--- Start Data supplied ---

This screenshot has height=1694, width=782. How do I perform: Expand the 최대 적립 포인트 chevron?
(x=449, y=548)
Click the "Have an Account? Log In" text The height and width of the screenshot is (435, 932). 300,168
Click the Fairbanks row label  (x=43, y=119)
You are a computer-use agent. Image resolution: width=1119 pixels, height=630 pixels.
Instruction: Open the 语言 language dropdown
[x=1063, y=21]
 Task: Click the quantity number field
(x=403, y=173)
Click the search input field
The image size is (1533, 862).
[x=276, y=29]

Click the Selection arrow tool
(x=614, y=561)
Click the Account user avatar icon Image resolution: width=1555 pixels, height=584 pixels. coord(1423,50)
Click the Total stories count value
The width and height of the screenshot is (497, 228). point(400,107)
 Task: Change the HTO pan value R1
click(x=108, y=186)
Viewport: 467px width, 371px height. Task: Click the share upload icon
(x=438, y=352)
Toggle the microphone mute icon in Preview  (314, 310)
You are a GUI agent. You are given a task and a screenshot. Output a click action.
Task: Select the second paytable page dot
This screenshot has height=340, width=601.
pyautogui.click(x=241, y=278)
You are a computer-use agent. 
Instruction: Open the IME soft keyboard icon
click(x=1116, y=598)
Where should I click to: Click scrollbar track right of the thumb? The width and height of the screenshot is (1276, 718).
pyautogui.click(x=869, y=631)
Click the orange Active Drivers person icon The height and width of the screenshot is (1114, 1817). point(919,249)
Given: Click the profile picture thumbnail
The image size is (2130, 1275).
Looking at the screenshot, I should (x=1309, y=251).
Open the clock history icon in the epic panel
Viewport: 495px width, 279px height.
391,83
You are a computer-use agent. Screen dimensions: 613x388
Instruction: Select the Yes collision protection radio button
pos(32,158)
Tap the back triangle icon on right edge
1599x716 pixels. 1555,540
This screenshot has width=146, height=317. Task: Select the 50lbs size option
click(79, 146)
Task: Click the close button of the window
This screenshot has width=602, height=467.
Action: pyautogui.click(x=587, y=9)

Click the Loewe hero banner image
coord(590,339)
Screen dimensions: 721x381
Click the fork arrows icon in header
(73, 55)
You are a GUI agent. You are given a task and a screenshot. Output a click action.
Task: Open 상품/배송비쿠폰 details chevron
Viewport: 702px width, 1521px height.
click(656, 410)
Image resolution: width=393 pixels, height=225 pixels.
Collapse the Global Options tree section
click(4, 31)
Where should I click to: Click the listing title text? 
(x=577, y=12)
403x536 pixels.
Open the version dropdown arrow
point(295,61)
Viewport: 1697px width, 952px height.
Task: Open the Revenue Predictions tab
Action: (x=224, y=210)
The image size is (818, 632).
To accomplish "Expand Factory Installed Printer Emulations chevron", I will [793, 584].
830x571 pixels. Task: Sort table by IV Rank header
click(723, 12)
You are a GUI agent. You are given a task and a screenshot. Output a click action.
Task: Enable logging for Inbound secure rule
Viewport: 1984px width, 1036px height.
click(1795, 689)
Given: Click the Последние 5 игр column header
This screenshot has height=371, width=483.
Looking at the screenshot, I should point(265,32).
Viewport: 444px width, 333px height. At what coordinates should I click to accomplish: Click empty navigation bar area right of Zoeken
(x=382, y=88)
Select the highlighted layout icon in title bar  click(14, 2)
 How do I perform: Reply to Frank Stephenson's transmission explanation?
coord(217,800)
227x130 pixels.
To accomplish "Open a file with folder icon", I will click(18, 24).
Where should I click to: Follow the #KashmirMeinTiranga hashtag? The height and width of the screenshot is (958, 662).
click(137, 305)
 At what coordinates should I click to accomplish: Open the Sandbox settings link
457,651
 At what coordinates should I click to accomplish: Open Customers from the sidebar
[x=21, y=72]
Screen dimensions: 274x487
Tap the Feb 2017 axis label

--- End Data supplied ---

## [Problem to solve]
Copy the items word for word, from the line containing "You are a computer-use agent. Image" through the line containing "click(x=1116, y=598)", with both of those lines included.

## [Answer in full]
You are a computer-use agent. Image resolution: width=1119 pixels, height=630 pixels.
Instruction: Open the 语言 language dropdown
[x=1063, y=21]
 Task: Click the quantity number field
(x=403, y=173)
Click the search input field
The image size is (1533, 862).
[x=276, y=29]

Click the Selection arrow tool
(x=614, y=561)
Click the Account user avatar icon Image resolution: width=1555 pixels, height=584 pixels. coord(1423,50)
Click the Total stories count value
The width and height of the screenshot is (497, 228). point(400,107)
 Task: Change the HTO pan value R1
click(x=108, y=186)
Viewport: 467px width, 371px height. Task: Click the share upload icon
(x=438, y=352)
Toggle the microphone mute icon in Preview  (314, 310)
You are a GUI agent. You are given a task and a screenshot. Output a click action.
Task: Select the second paytable page dot
This screenshot has height=340, width=601.
pyautogui.click(x=241, y=278)
You are a computer-use agent. 
Instruction: Open the IME soft keyboard icon
click(x=1116, y=598)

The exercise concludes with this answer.